# WORK TO DO
Please reproduce the records below word for word, leaving out the pictures.

# RECORDS PROVIDED
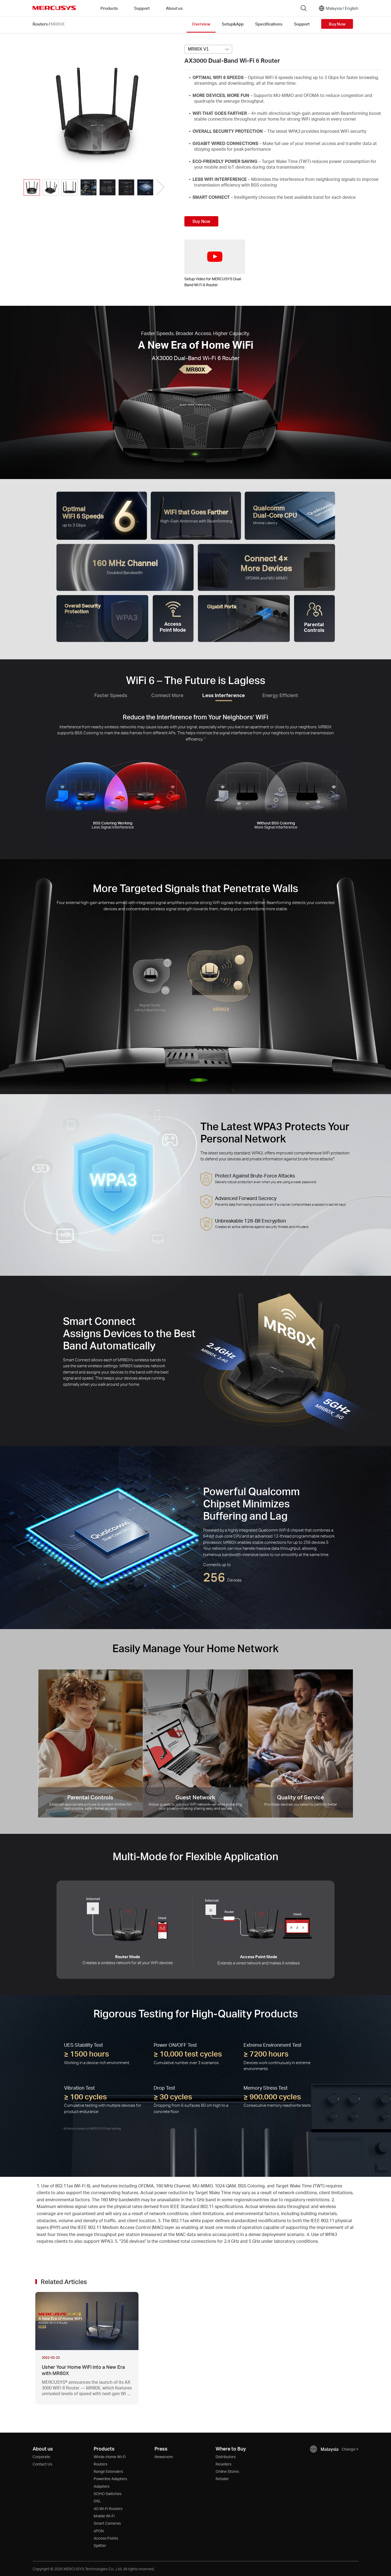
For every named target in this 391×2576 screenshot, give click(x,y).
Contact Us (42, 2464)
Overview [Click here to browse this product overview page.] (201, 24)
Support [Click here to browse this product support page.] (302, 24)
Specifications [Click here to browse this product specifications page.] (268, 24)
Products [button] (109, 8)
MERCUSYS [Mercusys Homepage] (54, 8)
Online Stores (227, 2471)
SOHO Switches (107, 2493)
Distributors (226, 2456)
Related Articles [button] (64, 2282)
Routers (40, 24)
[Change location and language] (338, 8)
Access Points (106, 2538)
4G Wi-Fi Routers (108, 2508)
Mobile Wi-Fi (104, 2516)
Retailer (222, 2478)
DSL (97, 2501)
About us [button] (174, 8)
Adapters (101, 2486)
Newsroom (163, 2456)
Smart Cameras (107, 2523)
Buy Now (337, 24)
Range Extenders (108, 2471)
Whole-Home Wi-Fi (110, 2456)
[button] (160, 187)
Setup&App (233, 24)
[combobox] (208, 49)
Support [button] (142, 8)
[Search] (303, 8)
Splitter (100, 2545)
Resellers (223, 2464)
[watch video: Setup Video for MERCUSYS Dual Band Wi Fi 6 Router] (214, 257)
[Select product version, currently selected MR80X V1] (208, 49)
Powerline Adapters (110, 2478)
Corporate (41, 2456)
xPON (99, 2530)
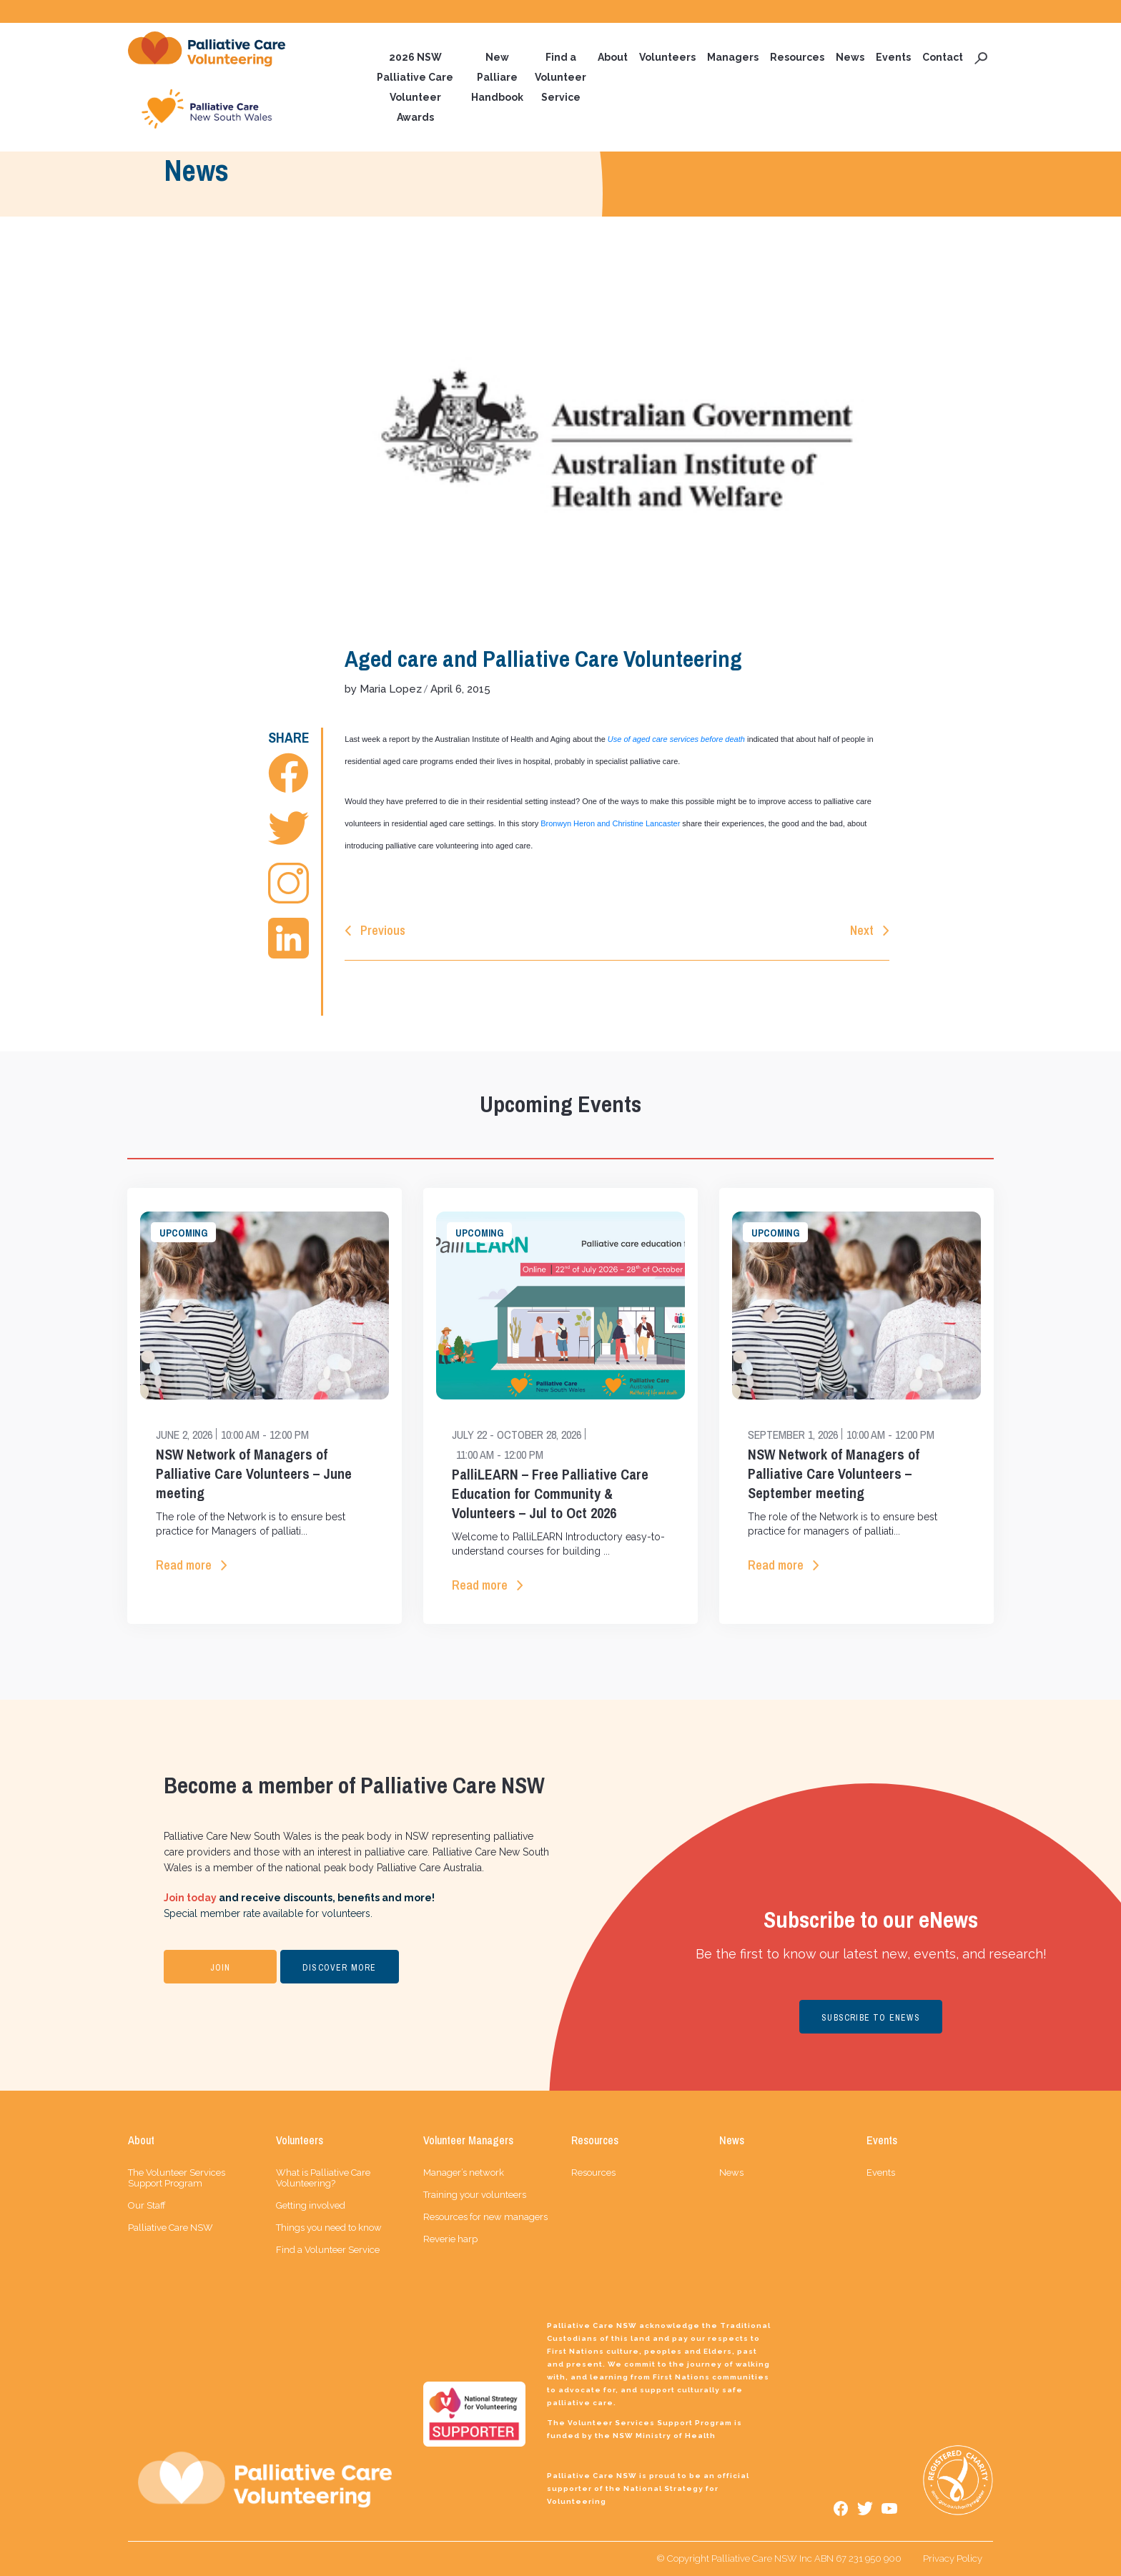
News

# SOLUTION FOR THIS EXERCISE
For every named target in this 391×2576 screenshot, give click(x,y).
Contact Us (42, 2464)
Overview [Click here to browse this product overview page.] (201, 24)
Support [Click here to browse this product support page.] (302, 24)
Specifications [Click here to browse this product specifications page.] (268, 24)
Products [button] (109, 8)
MERCUSYS [Mercusys Homepage] (54, 8)
Online Stores (227, 2471)
SOHO Switches (107, 2493)
Distributors (226, 2456)
Related Articles [button] (64, 2282)
Routers (40, 24)
[Change location and language] (338, 8)
Access Points (106, 2538)
4G Wi-Fi Routers (108, 2508)
Mobile Wi-Fi (104, 2516)
Retailer (222, 2478)
DSL (97, 2501)
About us [button] (174, 8)
Adapters (101, 2486)
Newsroom (163, 2456)
Smart Cameras (107, 2523)
Buy Now (337, 24)
Range Extenders (108, 2471)
Whole-Home Wi-Fi (110, 2456)
[button] (160, 187)
Setup&App (233, 24)
[combobox] (208, 49)
Support [button] (142, 8)
[Search] (303, 8)
Splitter (100, 2545)
Resellers (223, 2464)
[watch video: Setup Video for MERCUSYS Dual Band Wi Fi 6 Router] (214, 257)
[Select product version, currently selected MR80X V1] (208, 49)
Powerline Adapters (110, 2478)
Corporate (41, 2456)
xPON (99, 2530)
News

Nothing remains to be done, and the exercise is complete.